In Italien sind nach Zeitungsberichten vom Samstag bislang fünf ehemalige Friedenssoldaten an Krebs gestorben, deren Leiden in Verbindung mit dem "Balkan-Syndrom" gestanden habe. Die Militär-Staatsanwaltschaft ermittle in etwa 20 derartigen Fällen. Belgien hatte am Freitag die Staaten der Europäischen Union (EU) aufgefordert, bei der Erforschung des "Balkan-Syndroms" zusammenzuarbeiten. Verteidigungsminister Andre Flahaut forderte seine 14 Amtskollegen auf, über das Problem auf einer Sondersitzung zu beraten. Nach Angaben des belgischen Verteidigungsministeriums sind neun ehemalige Friedenssoldaten an Krebs erkrankt, die in Bosnien und anderen Teilen des ehemaligen Jugoslawien eingesetzt waren.
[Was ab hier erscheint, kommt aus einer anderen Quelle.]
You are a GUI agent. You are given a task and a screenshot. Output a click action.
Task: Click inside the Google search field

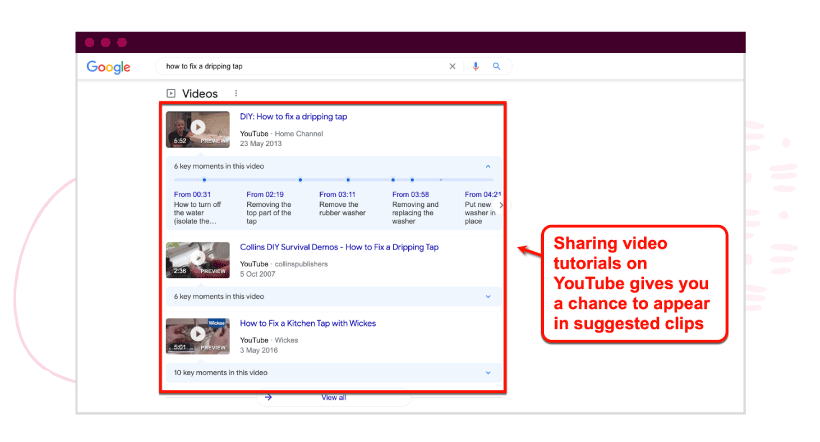pos(300,67)
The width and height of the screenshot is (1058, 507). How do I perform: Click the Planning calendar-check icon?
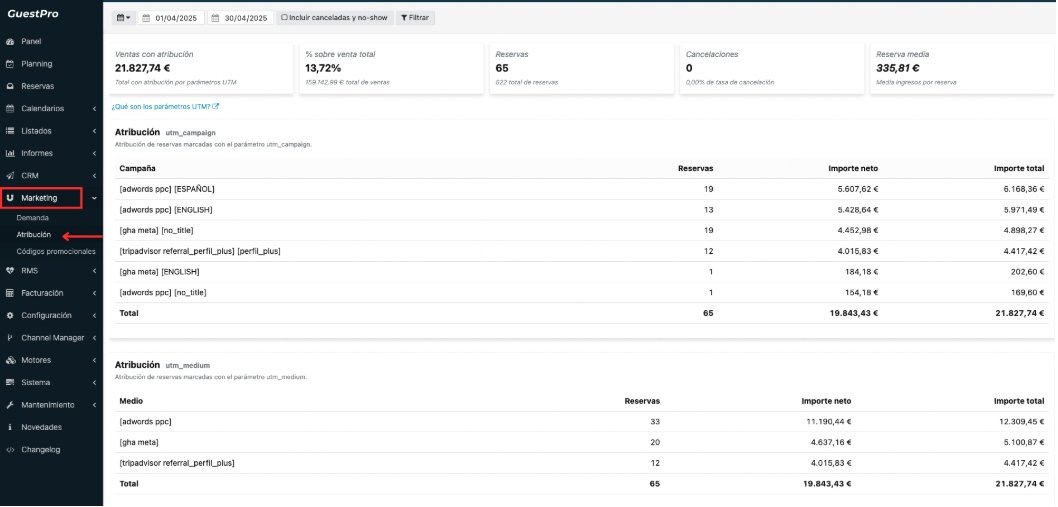(x=10, y=64)
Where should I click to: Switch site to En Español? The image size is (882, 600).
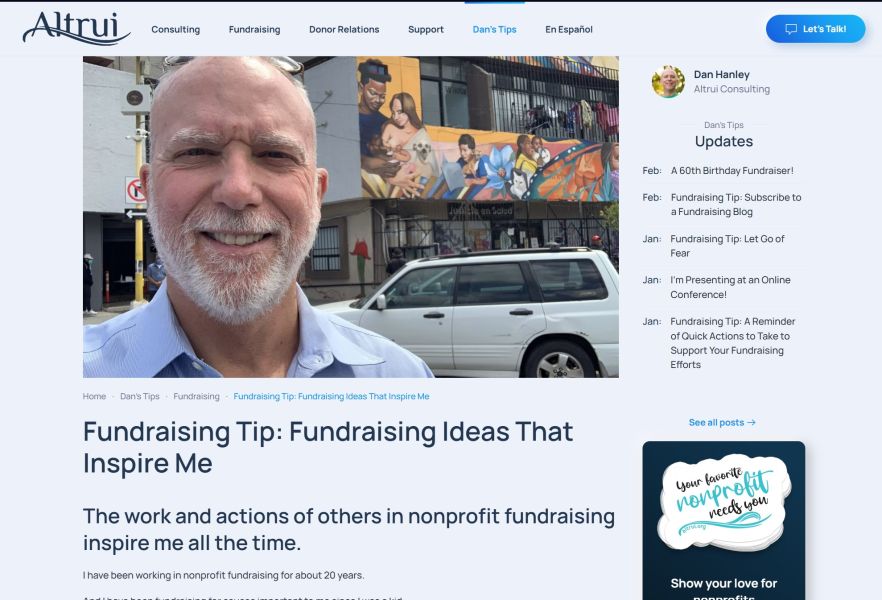point(569,29)
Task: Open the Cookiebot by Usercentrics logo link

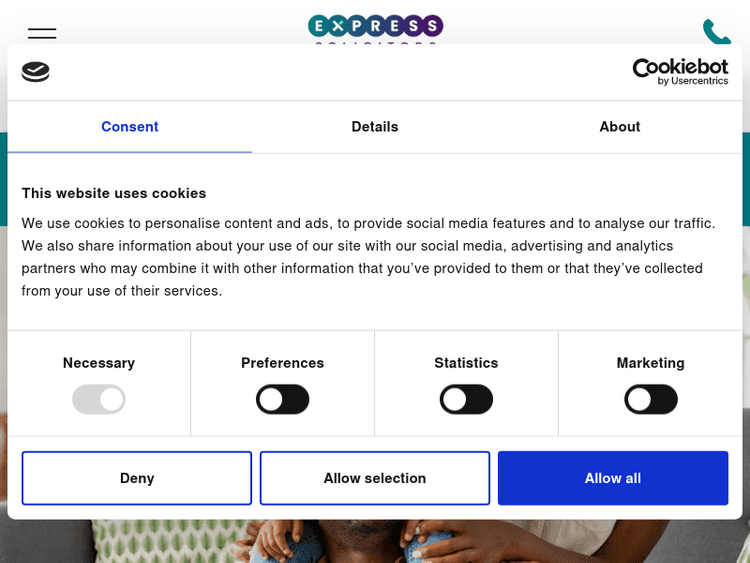Action: [680, 71]
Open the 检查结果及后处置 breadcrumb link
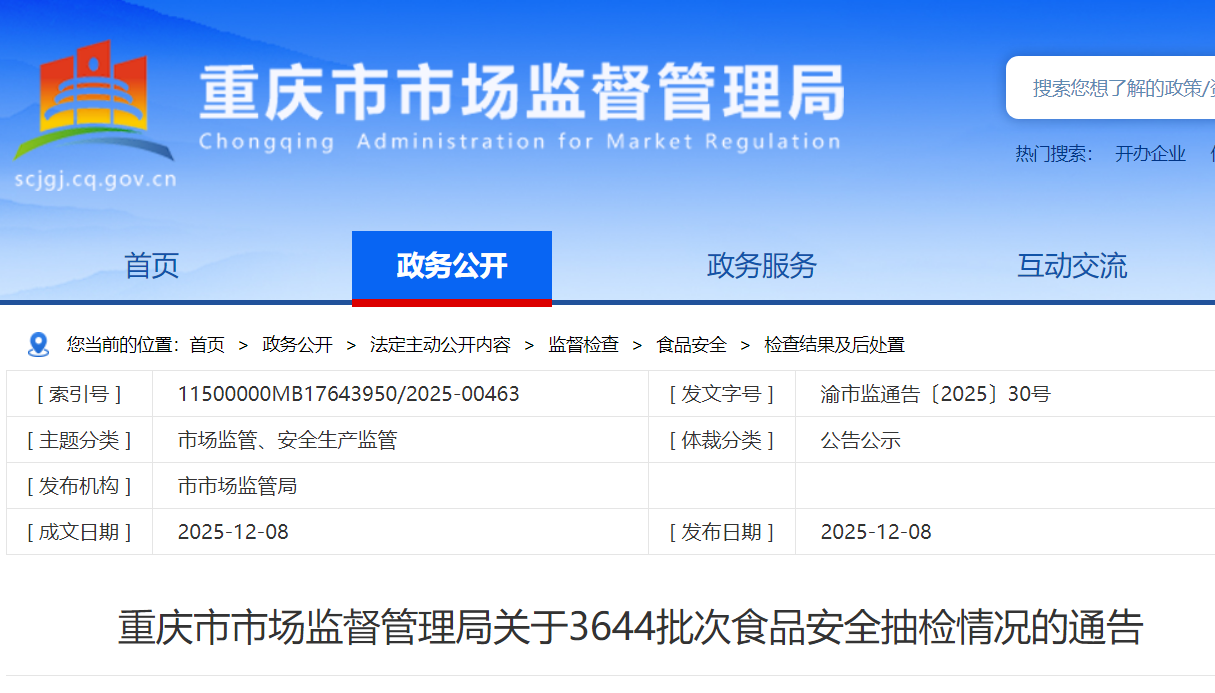1215x693 pixels. (x=834, y=345)
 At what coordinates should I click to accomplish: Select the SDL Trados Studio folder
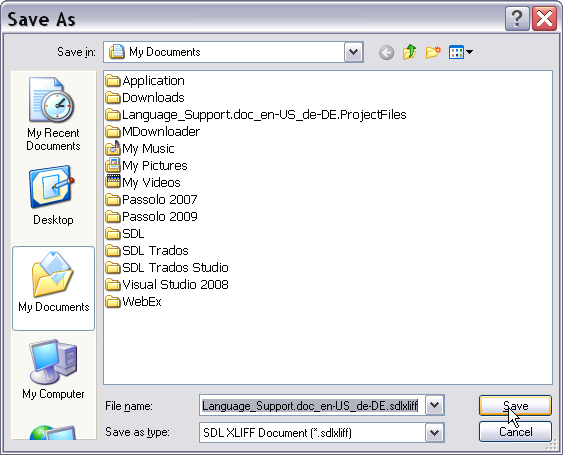(167, 268)
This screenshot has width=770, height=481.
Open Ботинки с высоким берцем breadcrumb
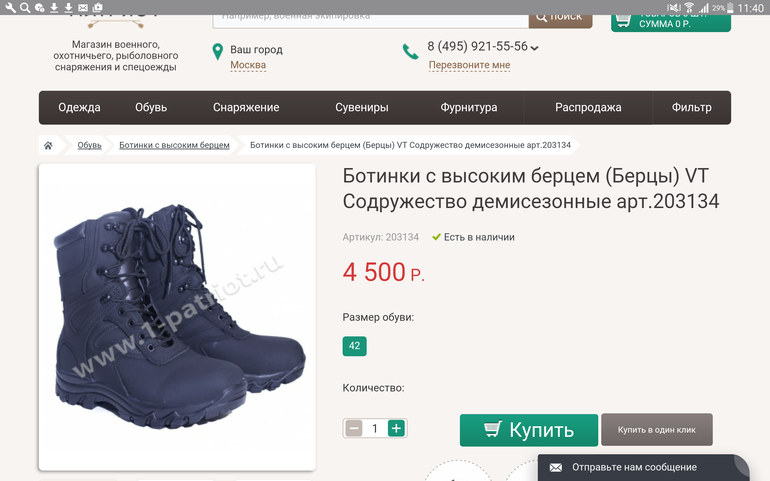[x=174, y=145]
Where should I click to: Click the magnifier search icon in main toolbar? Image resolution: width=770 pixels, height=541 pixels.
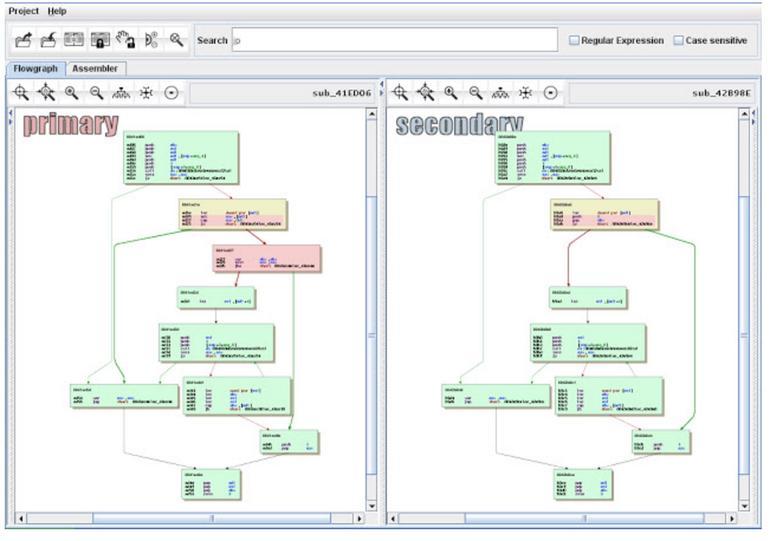tap(177, 40)
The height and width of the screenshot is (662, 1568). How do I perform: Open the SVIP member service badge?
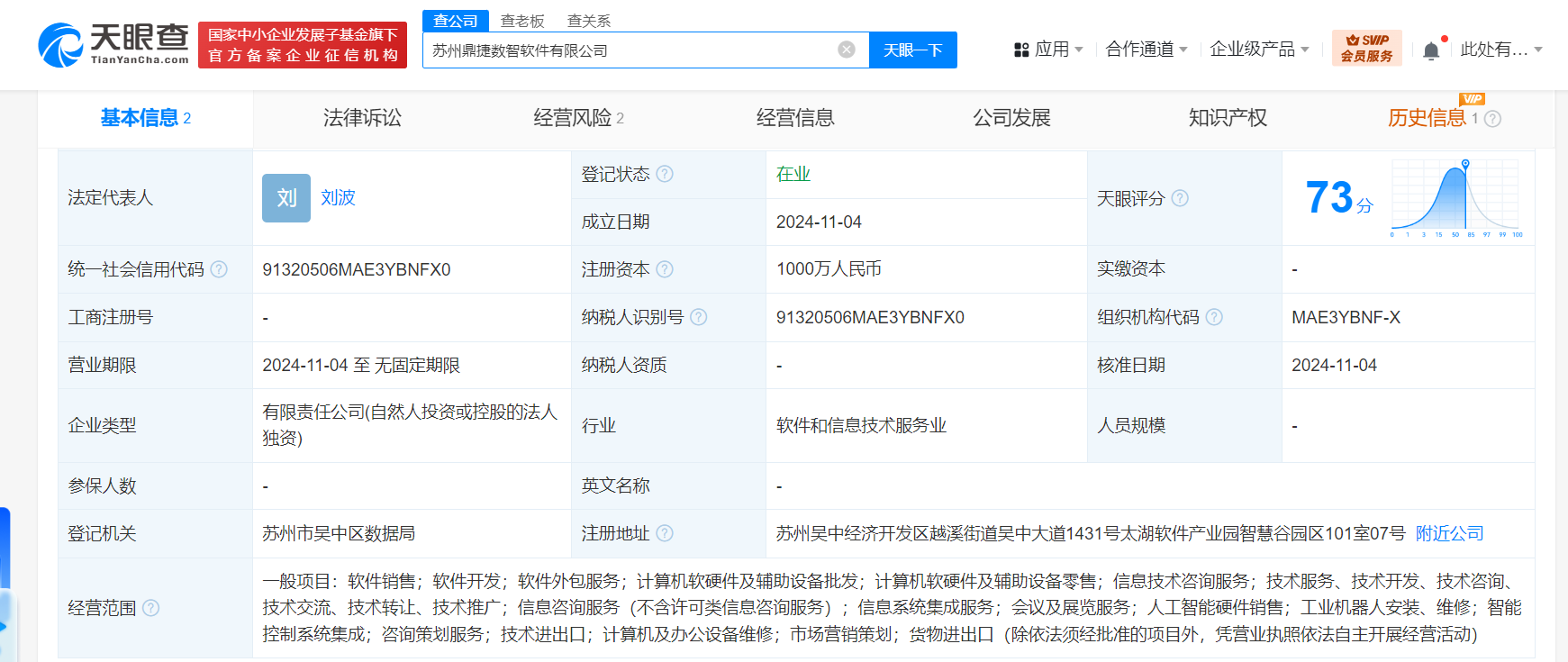click(x=1366, y=49)
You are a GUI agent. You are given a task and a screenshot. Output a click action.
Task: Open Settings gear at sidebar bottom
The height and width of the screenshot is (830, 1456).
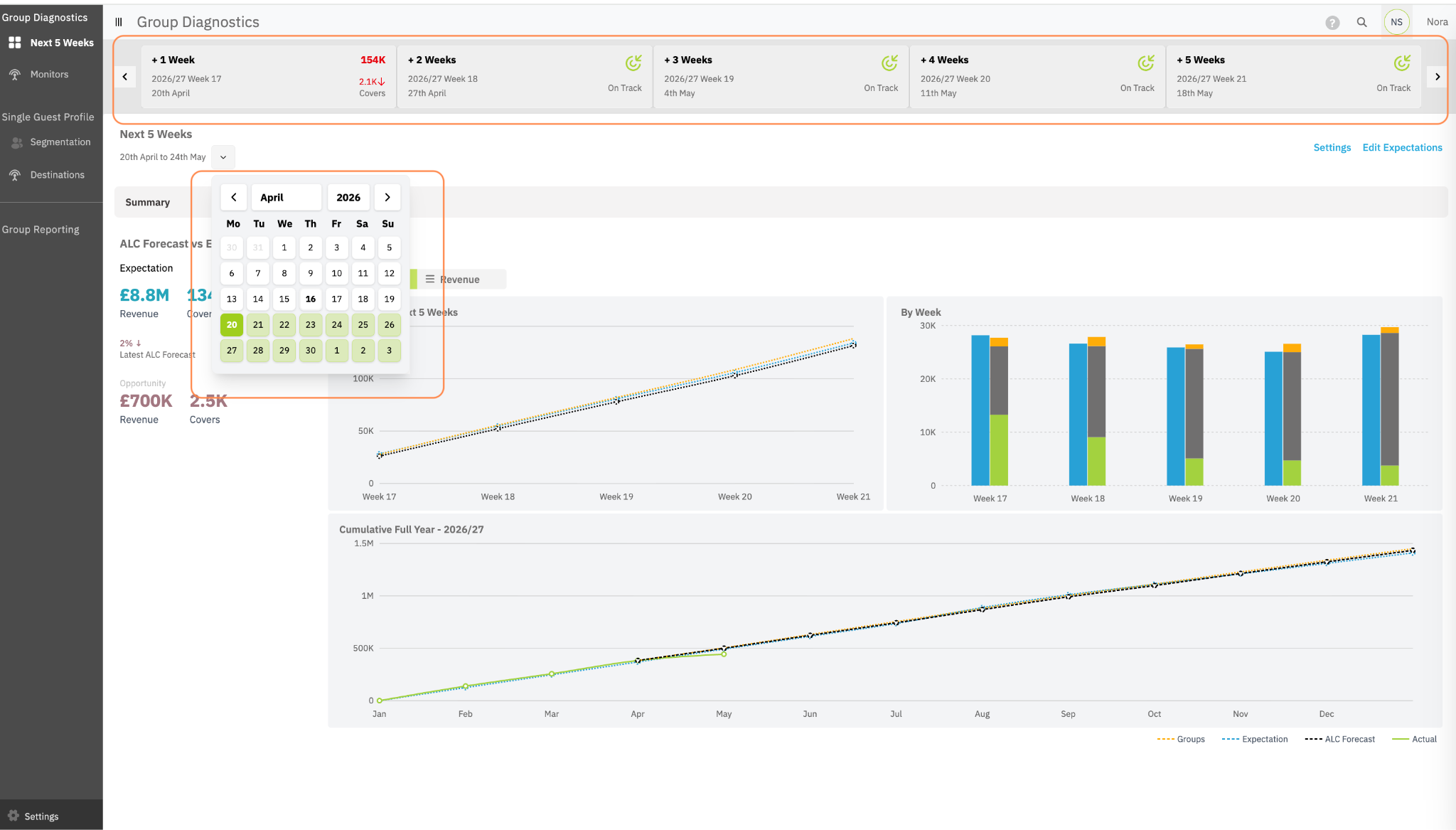[x=41, y=816]
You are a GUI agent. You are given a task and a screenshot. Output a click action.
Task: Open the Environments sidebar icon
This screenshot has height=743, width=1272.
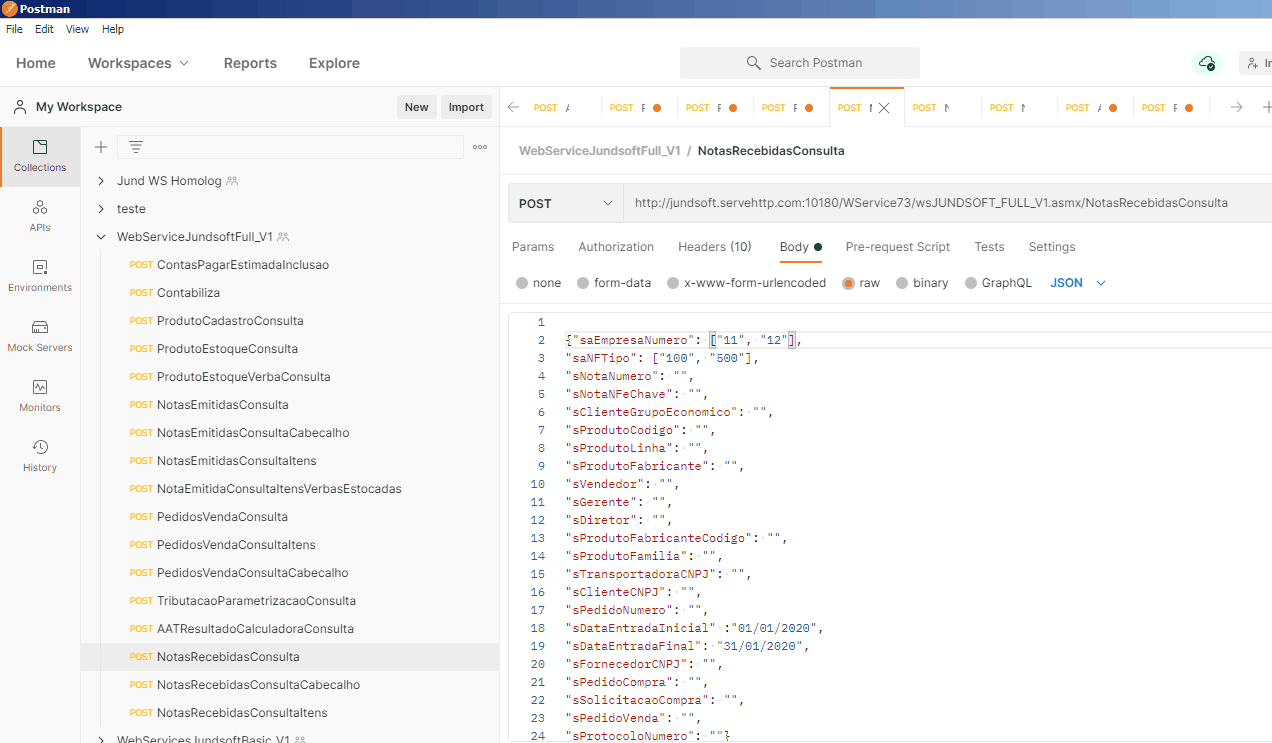[40, 276]
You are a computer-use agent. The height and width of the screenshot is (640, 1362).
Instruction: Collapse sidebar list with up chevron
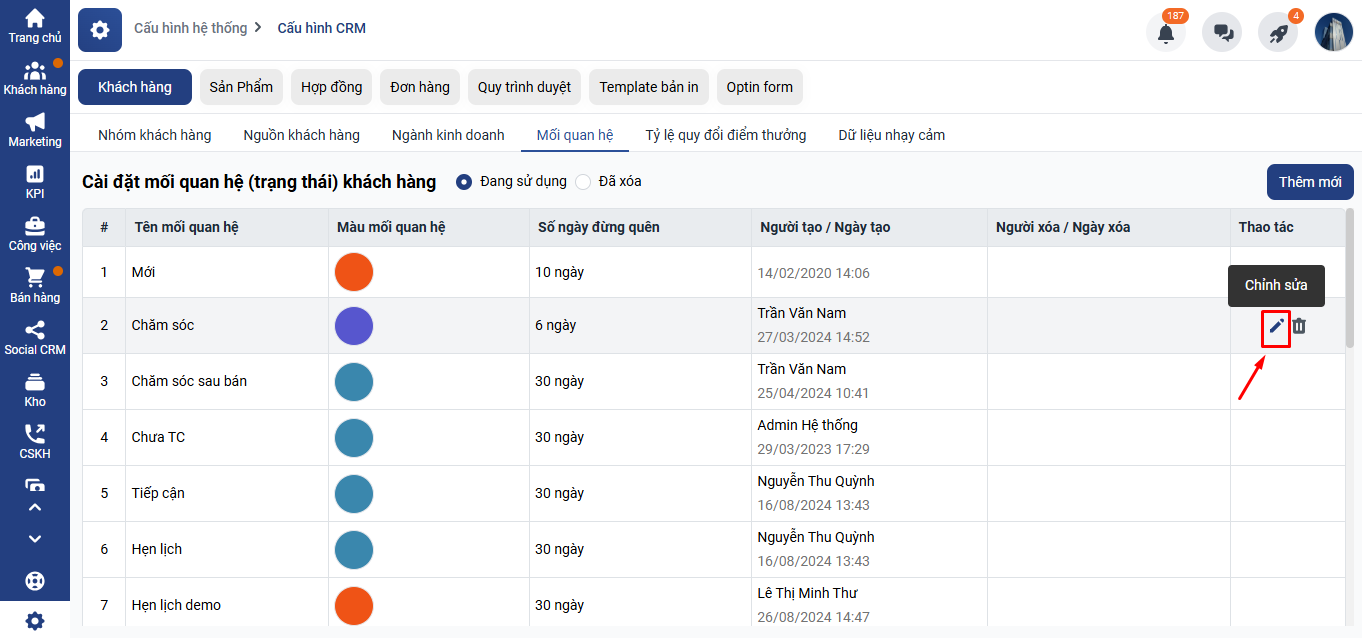point(35,508)
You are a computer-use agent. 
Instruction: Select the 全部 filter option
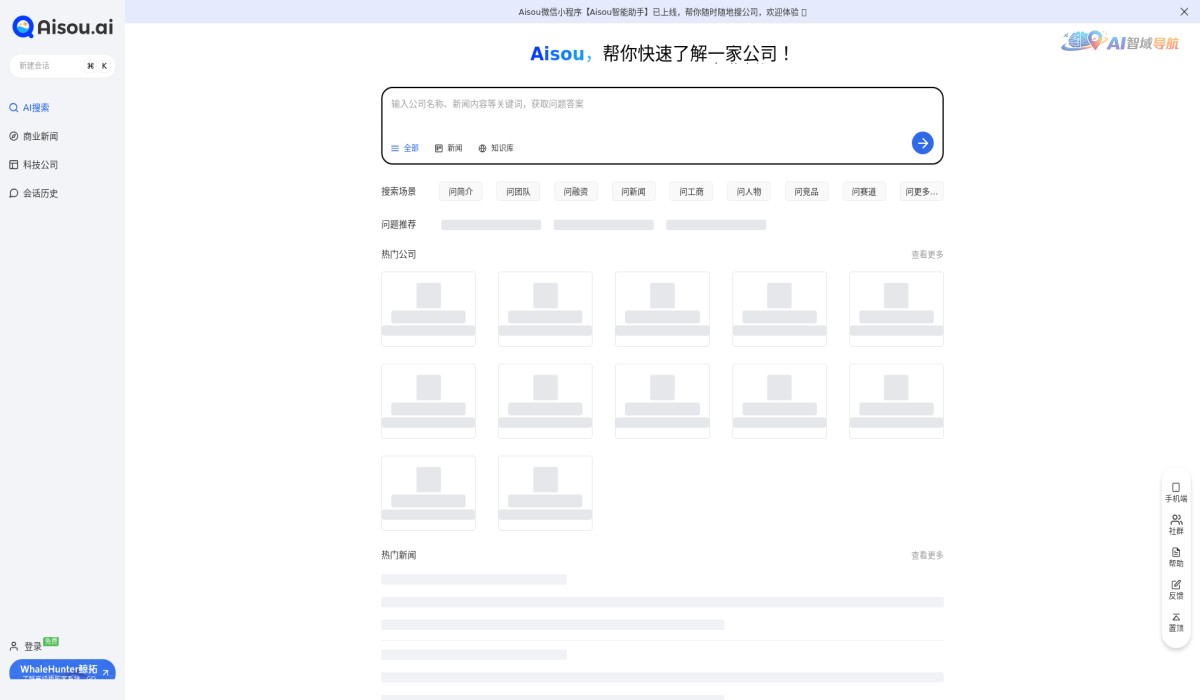405,147
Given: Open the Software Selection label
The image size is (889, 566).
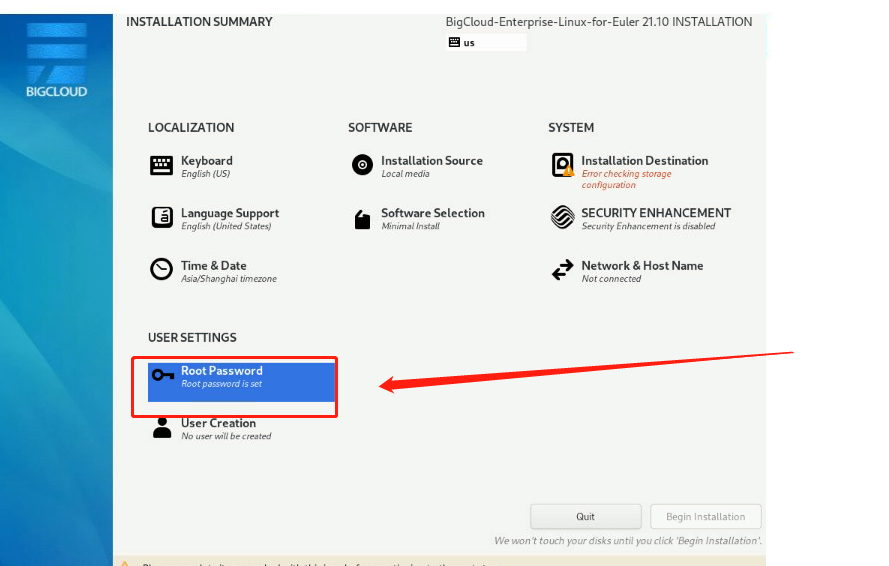Looking at the screenshot, I should (432, 213).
Fünf sollen Presseberichten zufolge gestorben sein."

Heute wurde der sechste Todesfall an Leukämie im Radio bekannt gegeben!

"Das US-Verteidigungsministerium hatte im März erklärt, von den Überresten der Geschosse gehe keine Gefahr für die Gesundheit aus. Die NATO hatte die Urangeschosse als panzerbrechende Munition eingesetzt. Belgien fordert EU-Beratungen über "Balkan-Syndrom"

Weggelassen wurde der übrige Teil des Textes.